The next morning I bumped into Mrs Hilton-White leaving the west wing.
“I was working,” she told me. “Bring in lunch at twelve. Mr Hilton-White is home.”
At ten I went outside to ask Alfred if he wanted some tea and I found him spraying the roses.
“This stuff kills beetles dead,” he said, pointing to a large container of liquid. “It’s the only way we can keep Mr Hilton-White’s roses flowering so beautifully.”
As we stood and chatted in the sun, I heard the sound of a car, and then saw a white Jaguar coming down the driveway at speed.
“It’s Mr Hilton-White,” said Alfred, and laughed as I jumped into the flower bed, to avoid being run over. “Look busy,” he advised.
I went inside quickly. Mrs Hilton-White nearly bumped right into me as she ran out to meet him. I was surprised at how she could still run.
I stood and watched as she reached up and kissed her husband on the cheek. Mr Hilton-White was old and wrinkled like a tortoise, but he was dressed very smartly. I like that in a man.
“Bring drinks,” Mrs Hilton-White called to me. “Bring the tray with the gin and tonic to the lounge.”

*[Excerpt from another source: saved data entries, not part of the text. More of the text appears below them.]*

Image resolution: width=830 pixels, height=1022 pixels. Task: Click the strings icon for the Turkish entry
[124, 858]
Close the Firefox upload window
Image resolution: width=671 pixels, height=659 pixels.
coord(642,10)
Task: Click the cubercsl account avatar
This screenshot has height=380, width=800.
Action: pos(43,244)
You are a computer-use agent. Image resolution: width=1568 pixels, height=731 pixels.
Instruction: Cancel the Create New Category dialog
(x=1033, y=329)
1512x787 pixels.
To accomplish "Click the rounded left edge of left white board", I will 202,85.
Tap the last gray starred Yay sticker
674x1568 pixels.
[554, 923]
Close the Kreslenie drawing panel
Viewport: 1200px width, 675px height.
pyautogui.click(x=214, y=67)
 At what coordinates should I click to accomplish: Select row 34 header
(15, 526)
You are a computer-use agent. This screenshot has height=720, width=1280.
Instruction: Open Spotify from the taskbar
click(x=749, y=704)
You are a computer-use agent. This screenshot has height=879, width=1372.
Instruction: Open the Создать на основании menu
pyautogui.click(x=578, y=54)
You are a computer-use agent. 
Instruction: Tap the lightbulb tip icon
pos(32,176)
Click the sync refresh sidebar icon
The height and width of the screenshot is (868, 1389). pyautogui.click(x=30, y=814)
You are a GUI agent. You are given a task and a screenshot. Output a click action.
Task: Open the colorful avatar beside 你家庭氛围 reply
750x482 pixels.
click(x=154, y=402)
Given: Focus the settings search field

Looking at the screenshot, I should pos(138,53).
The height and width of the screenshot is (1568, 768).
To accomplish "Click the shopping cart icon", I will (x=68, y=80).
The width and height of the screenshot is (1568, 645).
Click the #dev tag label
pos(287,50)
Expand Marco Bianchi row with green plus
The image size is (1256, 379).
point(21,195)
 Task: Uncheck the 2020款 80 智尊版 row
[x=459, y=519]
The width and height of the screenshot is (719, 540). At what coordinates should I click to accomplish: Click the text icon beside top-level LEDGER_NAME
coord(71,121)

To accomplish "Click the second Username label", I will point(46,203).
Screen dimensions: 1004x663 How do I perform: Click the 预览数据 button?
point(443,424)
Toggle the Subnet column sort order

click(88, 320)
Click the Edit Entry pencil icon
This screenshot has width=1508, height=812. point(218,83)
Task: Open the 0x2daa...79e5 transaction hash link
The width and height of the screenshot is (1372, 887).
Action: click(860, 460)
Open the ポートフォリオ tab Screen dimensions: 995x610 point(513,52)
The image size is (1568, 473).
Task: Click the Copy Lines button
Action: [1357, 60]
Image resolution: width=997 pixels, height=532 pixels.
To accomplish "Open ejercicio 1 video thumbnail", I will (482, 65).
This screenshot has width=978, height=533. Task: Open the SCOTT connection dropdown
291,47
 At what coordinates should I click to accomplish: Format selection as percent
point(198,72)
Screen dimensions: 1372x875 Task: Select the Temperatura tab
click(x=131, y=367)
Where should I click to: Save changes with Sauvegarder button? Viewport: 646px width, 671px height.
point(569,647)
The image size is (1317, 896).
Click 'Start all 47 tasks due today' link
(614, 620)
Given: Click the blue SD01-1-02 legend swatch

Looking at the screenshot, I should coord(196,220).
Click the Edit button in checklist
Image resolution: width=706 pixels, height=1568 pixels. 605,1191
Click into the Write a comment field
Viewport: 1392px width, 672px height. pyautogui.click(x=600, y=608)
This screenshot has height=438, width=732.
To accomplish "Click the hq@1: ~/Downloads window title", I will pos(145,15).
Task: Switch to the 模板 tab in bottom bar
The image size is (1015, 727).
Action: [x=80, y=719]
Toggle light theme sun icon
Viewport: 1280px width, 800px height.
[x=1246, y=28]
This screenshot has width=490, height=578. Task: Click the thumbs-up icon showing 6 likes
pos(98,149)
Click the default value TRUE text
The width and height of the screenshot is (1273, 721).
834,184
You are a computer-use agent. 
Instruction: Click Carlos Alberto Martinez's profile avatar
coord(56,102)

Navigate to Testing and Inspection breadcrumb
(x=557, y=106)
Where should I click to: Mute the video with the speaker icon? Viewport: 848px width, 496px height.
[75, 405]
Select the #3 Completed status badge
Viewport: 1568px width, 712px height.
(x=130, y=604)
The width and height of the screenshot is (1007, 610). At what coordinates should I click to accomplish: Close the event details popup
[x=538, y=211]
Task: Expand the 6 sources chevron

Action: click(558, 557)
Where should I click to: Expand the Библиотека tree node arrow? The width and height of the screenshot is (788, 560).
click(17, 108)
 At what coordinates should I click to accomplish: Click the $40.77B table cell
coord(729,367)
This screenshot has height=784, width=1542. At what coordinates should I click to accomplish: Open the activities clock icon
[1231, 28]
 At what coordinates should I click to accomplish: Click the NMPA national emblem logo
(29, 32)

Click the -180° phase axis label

Prudence had the tray waiting in the kitchen. The door to the lounge was open and Mrs Hilton-White was waiting to take the tray from me. I could just see Mr Hilton-White sitting in the arm chair by the window, behind her.
I would have left them alone and then I wouldn’t have seen anything – except for one small event. One small event that changed everything. That small event was caused by Alfred. As I was heading back to the kitchen he called to me from the garden.
When I went out he told me to ask Mr Hilton-White if he should trim just the red roses or the white ones too.
“I can’t go in,” I told him.
“He won’t mind. He cares for his roses more than his wife.” Alfred laughed.
When I opened the door to the lounge, Mrs Hilton-White’s back was towards me. She didn’t hear me. Just as well! You see, I could walk even more quietly than she could.
That’s when I saw what was happening; the thing that changed everything.
Mrs Hilton-White was standing in front of the drinks tray that sat on a small table. Mr Hilton-White was still in his armchair, staring out the window at his roses. I watched as Mrs Hilton-White poured some drops of liquid from a small bottle she had in her hand, into her husband’s drink.
That was when I thought of what was written in that newspaper article.
…Police have opened a murder investigation… large amounts of glyphosate, found in weed killer, was present in his blood…
And that’s when I had an idea that would change my life.
I would need to find evidence of course. Evidence that would prove that I was correct in my suspicions.
So, instead of going into the lounge with Alfred’s message, I turned away and walked as quickly and quietly as I could through the kitchen and out of the back door.
I headed for the garden shed beyond the flower beds. I was frightened because of what Prudence had told me about the last maid. She had gone into the west wing and then never come back.
There were two, well three, possible solutions to that mystery: the maid was fired and sent home, or she was being kept somewhere on the Hilton-White’s property.
The last possibility I tried not to think about, as I stepped over the newly turned earth of the flower bed. The earth was soft under my shoes as I walked across it. Soft, like it had been dug up recently.
There was a bolt on the door of the shed, but I found the padlock had not been locked. Someone had been in there, and someone intended to come back.
I looked back at the house quickly. The lights were on in the west wing, but I could not see the shadow of any people at the windows. I paused, checking to see if anyone had followed me in the dark. There was no-one. I removed the padlock and opened the door slowly.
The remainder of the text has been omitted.